We aimed to assess PD-L1 positivity in TNBC across two assays in relation to survival endpoints.
Immunohistochemical staining for PD-L1 was carried out on tissue microarray slides of cases of TNBC diagnosed in GUH from 2000-2017, with one slide-set used for staining with anti-PD-L1 SP142 antibody and the other used for staining with anti-PD-L1 22C3 antibody. All PD-L1-stained cases were scored via digital histological examination by two pathologists. Statistical analyses were performed with SPSS 25 and STATA 14. Univariate survival analyses for survival endpoints were carried out using Kaplan-Meier survival estimate curves and Log rank tests to assess the association between PD-L1 status and survival.

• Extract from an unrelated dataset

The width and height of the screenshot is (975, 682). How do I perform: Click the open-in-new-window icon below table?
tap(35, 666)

Cox regression was performed for both univariate and multivariable survival analysis to calculate hazard ratios and 95% confidence intervals adjusting for clinico-pathological variables, such as age, grade, nodal status, tumour status, and tumour infiltrating lymphocytes (TILs). P-values <0.05 were deemed statistically significant.

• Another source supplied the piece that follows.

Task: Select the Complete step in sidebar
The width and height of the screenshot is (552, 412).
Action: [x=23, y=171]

Overall, 216 SP142-stained cases and 232 22C3-stained cases were included for analysis. PD-L1 positivity was present in 29% of SP142 cases and 15% of 22C3 cases. Of SP142-positive cases, 29% were also positive with 22C3, and of 22C3-positive cases, 40% were also positive for SP142. There was a statistically significant difference in the distribution of PD-L1 expression as detected by the SP142 and 22C3 assays (X2=15.172, p <0.001). Similar rates of recurrences and metastases occurred in PD-L1-positive and PD-L1-negative cases for both assays, with no significant difference in disease-free or metastasis-free survival. Outcome was assessed for three groups: TILs >20%/PD-L1-negative; TILs <20%/PD-L1-negative; and PD-L1-positive regardless of TILs score. The highest proportion of recurrence, metastasis and TNBC deaths occurred in the TILs <20% PD-L1-negative group, whereas the lowest proportion of events occurred in the TILs >20% PD-L1-negative group. Multivariable analysis with age, grade, tumour stage and nodal status showed TILs 20% cut-point as non-significant, while the combined TILs <20% PD-L1-negative group had significantly worse disease-free, metastasis-free and breast cancer-specific survival (BCSS) versus the combined TILs >20% PD-L1-negative group. Nodal status was a significant independent prognostic indicator across all survival endpoints.
Our results showed PD-L1 positivity in 29% of early TNBC cases stained with SP142 and 15% of cases stained with 22C3, which are lower figures than reported in the literature. We found a significant difference in the distribution of PD-L1 expression between SP142 and 22C3, which reflects the lack of interchangeability between the assays. Survival analysis revealed that PD-L1 status alone was not a significant predictor of disease-free, metastasis-free, or BCSS – for either SP142 or 22C3 – which echoes the limited prognostic role of the variable, however PD-L1 status was found to predict survival when combined with TILs 20% cut-point.